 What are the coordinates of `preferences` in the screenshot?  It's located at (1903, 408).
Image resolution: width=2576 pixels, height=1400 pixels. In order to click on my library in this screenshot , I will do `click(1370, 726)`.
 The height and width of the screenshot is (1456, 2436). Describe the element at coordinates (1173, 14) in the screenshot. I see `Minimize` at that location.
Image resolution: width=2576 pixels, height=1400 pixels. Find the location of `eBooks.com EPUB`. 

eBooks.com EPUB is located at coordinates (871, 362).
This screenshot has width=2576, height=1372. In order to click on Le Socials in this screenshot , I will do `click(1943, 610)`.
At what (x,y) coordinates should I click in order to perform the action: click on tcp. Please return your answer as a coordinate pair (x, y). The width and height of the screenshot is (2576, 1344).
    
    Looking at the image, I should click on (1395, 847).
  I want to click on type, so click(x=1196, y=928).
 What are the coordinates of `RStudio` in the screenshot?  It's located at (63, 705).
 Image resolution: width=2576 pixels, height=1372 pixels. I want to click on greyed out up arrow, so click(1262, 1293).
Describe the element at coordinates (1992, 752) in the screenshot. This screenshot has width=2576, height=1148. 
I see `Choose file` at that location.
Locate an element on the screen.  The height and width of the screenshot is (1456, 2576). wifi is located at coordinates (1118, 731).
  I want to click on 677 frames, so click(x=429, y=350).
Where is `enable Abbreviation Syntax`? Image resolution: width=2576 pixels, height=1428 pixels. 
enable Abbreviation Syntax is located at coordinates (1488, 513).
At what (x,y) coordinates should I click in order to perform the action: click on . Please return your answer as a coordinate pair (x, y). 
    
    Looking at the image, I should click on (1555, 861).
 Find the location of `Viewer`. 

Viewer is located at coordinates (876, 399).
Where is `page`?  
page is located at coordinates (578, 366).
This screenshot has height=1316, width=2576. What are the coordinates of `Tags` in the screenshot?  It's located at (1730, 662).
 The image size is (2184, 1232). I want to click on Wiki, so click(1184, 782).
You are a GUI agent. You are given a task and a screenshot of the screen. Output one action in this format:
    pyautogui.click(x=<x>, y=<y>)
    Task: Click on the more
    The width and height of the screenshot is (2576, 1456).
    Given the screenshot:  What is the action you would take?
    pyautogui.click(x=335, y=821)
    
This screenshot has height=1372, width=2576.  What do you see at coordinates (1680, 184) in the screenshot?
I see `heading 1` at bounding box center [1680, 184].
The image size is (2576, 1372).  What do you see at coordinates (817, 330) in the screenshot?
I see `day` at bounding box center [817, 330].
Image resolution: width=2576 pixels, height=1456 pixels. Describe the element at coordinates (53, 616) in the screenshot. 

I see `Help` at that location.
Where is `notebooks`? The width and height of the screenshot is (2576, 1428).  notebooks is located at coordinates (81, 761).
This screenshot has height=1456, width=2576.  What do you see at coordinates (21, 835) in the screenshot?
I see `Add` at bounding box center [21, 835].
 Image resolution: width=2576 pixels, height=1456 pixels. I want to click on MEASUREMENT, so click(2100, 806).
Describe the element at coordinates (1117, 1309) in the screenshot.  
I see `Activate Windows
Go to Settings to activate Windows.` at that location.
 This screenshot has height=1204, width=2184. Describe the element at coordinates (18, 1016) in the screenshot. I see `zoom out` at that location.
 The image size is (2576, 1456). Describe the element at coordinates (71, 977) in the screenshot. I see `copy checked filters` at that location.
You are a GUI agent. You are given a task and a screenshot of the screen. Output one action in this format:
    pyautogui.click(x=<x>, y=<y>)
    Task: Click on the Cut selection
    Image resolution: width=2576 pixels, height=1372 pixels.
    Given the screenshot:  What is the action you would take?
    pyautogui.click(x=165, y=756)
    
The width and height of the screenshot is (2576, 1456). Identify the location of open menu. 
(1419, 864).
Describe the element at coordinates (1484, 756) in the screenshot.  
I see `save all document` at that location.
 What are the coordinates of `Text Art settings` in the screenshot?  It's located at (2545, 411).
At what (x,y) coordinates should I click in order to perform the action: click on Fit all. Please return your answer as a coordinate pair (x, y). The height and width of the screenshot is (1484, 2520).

Exercise description ▸ Report every line of the entries above that contains the word "perform", copying each such line in full.

Full solution ▸
At what (x,y) coordinates should I click in order to perform the action: click on tcp. Please return your answer as a coordinate pair (x, y). The width and height of the screenshot is (2576, 1344).
At what (x,y) coordinates should I click in order to perform the action: click on . Please return your answer as a coordinate pair (x, y). 
At what (x,y) coordinates should I click in order to perform the action: click on Fit all. Please return your answer as a coordinate pair (x, y). The height and width of the screenshot is (1484, 2520).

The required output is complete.